Boulmer  is a village in Northumberland, England, on the North Sea coast east of Alnwick. It is home to RAF Boulmer. Boulmer has an independent volunteer lifeboat station.

Origin of the name
The name Boulmer, pronounced "Boomer", is a derivation of Bulemer, from the old English bulan-mere (bulls mere).

History
Boulmer was notorious for its smuggling activities, much of which was centred on the Fishing Boat Inn. In the 18th century, one of the most well-known smugglers, King of the Gypsies William Faa, lived some 35 miles away in the remote Scottish village of Kirk Yetholm. In the 18th and 19th centuries, the village was the smuggling capital of Northumberland.

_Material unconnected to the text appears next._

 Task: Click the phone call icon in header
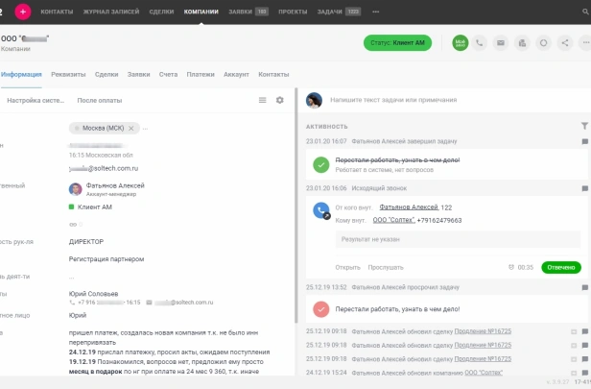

A major change was the arrival of the Royal Air Force in World War 2. Otherwise, Boulmer has changed little in over 100 years and is one of the few true traditional fishing villages left on the Northumberland coast.

Today
The village consists of a row of cottages and the pub. Set within a natural haven, in a gap through an almost complete band of rock, Boulmer has no harbour.

Fishing

Traditional blue fishing cobles are hauled ashore or moored in the water. The main catch is crab, lobster and sea salmon.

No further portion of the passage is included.